- GH-27 highlighted in red

Route information
- Maintained by Guam Department of Public Works
- Length: 1.1 mi (1.8 km)

Major junctions
- West end: GH-16 in Tamuning
- East end: GH-1 in Dededo

Location
- Country: United States
- Territory: Guam

Highway system
- Guam Highways;
| ← GH-26 |  | → GH-28 |

= Guam Highway 27 =

Highway in Guam

Guam Highway 27 (GH-27), also known as Hamburger Highway or Harmon Loop Road, is a short highway in the United States territory of Guam. The highway runs in an east–west direction from a junction with GH-16 to a junction with GH-1, and is located almost entirely in the southern region of the city of Dededo. The highway gets its name from the fact that it provides access to a large McDonald's restaurant located at the intersection with GH-16.

==Route description==
GH 27 begins at an intersection with GH 16 (Army Drive).

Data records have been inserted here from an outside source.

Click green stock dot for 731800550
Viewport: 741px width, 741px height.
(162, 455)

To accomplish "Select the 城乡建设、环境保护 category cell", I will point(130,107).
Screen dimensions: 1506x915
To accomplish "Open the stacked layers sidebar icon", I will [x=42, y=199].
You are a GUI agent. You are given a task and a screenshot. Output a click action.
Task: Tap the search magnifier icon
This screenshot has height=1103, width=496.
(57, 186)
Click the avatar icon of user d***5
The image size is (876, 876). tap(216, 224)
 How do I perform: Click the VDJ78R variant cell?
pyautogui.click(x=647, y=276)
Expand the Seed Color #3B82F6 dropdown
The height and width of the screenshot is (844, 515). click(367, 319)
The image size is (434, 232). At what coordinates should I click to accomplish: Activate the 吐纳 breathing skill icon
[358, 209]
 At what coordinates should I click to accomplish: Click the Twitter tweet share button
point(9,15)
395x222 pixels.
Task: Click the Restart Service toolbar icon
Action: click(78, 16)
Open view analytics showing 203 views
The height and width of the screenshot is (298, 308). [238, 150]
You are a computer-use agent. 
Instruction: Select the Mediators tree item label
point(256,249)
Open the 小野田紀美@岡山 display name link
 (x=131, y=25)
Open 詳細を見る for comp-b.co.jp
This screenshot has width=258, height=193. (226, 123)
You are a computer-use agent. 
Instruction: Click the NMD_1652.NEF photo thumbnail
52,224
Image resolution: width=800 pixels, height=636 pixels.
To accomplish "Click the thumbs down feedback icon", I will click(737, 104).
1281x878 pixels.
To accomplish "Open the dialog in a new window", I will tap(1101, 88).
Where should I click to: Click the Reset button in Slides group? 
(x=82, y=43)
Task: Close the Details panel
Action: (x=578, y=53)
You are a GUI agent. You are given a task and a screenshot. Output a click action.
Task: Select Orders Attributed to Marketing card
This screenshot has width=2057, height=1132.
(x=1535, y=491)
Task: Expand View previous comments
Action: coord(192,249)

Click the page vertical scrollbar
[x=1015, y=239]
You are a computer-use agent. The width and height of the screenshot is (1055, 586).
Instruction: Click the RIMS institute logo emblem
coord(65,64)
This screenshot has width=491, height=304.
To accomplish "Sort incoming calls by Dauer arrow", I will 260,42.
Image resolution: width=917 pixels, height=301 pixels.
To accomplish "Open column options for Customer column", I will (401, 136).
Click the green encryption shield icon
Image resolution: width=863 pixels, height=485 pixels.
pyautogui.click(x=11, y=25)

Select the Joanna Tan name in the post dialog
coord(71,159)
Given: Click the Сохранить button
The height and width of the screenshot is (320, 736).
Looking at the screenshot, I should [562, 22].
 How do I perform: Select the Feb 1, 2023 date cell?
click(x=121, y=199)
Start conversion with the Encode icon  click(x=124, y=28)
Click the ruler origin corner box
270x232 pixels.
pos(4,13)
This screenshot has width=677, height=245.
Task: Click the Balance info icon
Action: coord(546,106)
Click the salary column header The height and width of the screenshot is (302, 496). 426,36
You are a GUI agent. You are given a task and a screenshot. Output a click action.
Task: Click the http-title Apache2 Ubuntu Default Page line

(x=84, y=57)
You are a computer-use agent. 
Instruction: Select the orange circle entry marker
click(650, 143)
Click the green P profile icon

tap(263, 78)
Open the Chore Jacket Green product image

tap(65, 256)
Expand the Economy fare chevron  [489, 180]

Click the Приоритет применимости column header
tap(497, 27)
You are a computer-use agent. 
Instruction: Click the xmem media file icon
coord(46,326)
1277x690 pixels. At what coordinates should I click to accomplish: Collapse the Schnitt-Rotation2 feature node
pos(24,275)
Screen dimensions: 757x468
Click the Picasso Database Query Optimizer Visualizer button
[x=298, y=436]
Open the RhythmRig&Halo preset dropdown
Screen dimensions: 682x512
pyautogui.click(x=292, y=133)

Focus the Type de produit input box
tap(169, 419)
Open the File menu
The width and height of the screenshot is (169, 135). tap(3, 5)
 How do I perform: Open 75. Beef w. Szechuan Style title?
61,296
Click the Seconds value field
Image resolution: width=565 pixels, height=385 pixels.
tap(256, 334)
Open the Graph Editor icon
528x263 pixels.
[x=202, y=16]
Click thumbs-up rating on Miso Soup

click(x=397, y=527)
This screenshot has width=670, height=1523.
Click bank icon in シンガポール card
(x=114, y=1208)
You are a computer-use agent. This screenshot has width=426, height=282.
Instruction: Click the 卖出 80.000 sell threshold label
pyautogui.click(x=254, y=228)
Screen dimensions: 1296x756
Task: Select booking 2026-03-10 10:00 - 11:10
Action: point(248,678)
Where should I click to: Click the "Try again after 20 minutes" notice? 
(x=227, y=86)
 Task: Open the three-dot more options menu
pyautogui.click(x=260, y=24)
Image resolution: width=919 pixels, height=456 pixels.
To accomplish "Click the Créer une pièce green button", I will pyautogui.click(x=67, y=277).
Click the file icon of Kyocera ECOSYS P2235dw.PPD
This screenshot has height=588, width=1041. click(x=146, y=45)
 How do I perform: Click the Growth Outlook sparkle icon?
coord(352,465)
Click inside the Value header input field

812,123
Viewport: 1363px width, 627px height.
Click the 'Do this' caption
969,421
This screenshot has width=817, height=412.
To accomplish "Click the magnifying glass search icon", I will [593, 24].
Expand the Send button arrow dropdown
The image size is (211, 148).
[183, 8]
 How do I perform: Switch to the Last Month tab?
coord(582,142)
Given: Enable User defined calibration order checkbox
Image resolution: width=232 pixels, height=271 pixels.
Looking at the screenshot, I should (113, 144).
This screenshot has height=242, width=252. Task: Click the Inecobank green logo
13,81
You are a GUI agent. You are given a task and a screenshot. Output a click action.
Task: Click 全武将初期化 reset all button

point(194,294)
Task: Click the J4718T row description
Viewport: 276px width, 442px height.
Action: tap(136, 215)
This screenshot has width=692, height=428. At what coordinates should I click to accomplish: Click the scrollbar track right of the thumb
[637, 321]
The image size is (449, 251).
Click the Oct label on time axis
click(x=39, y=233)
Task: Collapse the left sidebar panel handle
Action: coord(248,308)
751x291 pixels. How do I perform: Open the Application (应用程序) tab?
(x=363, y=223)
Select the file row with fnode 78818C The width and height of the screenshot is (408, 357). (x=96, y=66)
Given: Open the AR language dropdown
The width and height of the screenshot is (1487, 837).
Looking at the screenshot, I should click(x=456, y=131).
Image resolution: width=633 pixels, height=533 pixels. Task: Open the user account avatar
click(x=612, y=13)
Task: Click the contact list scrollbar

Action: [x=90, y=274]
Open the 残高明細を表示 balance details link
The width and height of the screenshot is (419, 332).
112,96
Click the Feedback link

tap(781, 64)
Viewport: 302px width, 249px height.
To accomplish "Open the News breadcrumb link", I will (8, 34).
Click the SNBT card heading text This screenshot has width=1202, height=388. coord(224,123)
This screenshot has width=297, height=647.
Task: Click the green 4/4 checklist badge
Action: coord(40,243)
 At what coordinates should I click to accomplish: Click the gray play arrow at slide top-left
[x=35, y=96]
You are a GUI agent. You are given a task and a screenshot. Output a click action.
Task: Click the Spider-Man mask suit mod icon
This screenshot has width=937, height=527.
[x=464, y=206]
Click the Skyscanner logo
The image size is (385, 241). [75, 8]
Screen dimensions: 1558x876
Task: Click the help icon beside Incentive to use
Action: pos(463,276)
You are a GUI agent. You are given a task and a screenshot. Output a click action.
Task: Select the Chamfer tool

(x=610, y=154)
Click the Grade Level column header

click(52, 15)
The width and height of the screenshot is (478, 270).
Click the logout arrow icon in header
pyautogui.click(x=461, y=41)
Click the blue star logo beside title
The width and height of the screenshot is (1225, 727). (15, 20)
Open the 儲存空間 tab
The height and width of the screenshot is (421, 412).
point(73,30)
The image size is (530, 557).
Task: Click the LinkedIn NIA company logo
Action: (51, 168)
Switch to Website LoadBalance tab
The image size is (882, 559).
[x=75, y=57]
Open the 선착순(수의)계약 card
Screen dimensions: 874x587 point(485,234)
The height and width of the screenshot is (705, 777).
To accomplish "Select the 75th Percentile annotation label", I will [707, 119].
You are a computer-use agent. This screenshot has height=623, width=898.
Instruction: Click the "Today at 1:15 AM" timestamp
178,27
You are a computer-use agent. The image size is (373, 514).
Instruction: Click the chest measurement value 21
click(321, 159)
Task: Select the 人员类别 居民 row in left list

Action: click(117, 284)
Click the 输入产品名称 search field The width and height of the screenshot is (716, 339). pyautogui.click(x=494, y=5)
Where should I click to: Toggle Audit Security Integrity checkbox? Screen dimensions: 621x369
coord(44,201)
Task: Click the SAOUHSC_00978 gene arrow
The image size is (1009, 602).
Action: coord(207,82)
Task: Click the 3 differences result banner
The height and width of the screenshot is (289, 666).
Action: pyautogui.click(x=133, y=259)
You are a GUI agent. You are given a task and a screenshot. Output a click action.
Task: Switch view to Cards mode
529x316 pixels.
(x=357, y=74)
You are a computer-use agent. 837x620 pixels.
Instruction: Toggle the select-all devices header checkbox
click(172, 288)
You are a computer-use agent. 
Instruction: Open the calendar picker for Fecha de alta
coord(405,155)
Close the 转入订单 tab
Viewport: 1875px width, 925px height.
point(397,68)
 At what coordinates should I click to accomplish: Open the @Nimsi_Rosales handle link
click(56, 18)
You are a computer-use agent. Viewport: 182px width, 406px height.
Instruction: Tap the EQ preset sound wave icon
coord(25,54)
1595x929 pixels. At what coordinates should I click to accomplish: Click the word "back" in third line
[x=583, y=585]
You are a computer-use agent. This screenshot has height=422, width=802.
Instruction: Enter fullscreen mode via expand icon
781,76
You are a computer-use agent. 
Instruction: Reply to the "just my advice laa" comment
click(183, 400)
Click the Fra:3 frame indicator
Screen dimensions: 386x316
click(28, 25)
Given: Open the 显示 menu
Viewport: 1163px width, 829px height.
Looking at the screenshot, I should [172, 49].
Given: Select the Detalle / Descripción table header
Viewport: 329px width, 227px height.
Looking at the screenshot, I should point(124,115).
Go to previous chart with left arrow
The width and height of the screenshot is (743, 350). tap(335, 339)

The highway begins as a six lane, paved highway, and proceeds east, passing a few small businesses, including a small hotel. The highway continues past several small businesses and the Juan Mendiola Guerrero Elementary School. The highway continues past a few large neighborhoods, before intersecting GH 1, and passing a few small businesses in the process. The highway terminates at this intersection.

==Major junctions==

| Location | mi | km | Destinations | Notes |
| Tamuning | 0.0 | 0.0 | GH-16 |  |
| Dededo | 1.1 | 1.8 | GH-1 |  |
1.000 mi = 1.609 km; 1.000 km = 0.621 mi

==Related route==

Guam Highway 27A (GH-27A) is a 2.00 mi territorial highway in the U.S. overseas territory of Guam. It stretches from GH-28 at its eastern terminus to GH-16 at its western terminus, intersecting with GH-1 as it does so.